“Dear me, miss! how wet your things are! And you seem all flushed as though you had hurried. I do hope you won’t have taken a chill.”
Stella disliked the girl—a tall, shifty-eyed creature, with a retreating chin and a tendency to gossip, who had only been in Sir Philip’s service a short time.
“Don’t waste time in remarks, Ellen,” she said, quietly, “but help me into my white silk dress.”
Fortunately, she was able to enter the dining-room at a quarter past seven, on the last stroke of the gong, but by the peculiarly cold and evil gleam of Sir Philip’s eyes as they rested upon her she knew that he was already greatly angered against her. This she attributed to the fact of their conversation in the shrubbery that morning; but what she did not guess at was a certain short interview which had taken place between her father and the housemaid Dakin a few minutes before dinner, while Lady Cranstoun and Lord Carthew were still dressing for that meal.
Dakin knew that Sir Philip, who carried punctuality to an excess extremely uncomfortable for other people, would be in his study long before dinner; she therefore tapped at the door discreetly, and on being admitted, stated that she had “something to say which she thought Sir Philip might like to hear.”
She was a plain, sallow-faced woman of forty, with a slight cast in her dark eyes, and extremely quiet in dress and manner, and she stood, rolling a little corner of her snowy muslin apron over and over in her fingers while she spoke.
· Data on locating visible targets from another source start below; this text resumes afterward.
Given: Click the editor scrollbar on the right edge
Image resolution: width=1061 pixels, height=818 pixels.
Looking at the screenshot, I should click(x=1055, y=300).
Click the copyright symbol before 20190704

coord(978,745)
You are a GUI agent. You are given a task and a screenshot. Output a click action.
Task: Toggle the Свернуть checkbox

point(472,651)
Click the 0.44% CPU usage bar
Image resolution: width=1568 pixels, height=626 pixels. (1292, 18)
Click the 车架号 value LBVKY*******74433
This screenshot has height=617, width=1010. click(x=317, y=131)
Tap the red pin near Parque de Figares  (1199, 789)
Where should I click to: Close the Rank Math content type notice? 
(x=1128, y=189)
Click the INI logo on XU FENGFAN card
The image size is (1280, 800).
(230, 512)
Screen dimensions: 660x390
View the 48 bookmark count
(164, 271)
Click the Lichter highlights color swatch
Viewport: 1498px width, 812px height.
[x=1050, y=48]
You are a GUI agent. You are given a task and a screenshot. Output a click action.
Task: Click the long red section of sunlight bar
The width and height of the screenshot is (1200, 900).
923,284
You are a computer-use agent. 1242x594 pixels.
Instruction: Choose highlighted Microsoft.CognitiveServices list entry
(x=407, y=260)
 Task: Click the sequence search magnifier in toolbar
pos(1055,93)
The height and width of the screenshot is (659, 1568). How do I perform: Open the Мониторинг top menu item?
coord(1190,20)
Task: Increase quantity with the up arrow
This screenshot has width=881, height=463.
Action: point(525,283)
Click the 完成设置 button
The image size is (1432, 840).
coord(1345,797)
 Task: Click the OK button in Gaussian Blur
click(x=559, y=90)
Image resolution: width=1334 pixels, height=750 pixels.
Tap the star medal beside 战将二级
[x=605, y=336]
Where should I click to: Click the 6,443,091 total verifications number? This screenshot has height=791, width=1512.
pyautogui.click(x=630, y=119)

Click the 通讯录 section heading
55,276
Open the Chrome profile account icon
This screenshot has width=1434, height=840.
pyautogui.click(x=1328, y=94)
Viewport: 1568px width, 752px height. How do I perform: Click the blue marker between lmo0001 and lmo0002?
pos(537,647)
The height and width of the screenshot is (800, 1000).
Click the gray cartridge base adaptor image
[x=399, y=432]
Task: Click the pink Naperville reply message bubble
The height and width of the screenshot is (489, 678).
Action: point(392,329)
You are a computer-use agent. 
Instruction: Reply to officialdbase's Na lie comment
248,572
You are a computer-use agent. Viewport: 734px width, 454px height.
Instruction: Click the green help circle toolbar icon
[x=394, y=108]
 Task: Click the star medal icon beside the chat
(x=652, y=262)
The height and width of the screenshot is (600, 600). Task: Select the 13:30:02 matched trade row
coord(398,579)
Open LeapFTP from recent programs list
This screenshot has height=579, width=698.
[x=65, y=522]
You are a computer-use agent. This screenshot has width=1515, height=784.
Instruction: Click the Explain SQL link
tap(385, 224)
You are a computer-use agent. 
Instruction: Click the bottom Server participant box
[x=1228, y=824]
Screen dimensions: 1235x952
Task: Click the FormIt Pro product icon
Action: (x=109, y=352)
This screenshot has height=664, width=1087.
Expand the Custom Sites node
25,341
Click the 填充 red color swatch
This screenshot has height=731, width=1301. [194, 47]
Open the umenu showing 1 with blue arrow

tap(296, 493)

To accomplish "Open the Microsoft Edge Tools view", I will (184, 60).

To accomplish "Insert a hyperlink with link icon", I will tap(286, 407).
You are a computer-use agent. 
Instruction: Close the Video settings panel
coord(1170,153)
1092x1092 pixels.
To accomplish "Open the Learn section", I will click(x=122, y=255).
“It was before lunch, sir,” she said, in a low, apologetic voice. “I was passing along the corridor, when, as I was walking by the rooms of the young gentleman that was wounded, and that first of all called himself Lord Carthew, what did I see by accident, but——”
“Spare me all this circumlocution, Mrs. Dakin. You were spying, as I pay you to do, and you saw—what?”
“Only Miss Stella, sir, hugging and kissing the young gentleman,” returned Dakin, with humble vindictiveness.
“The young gentleman! What young gentleman?”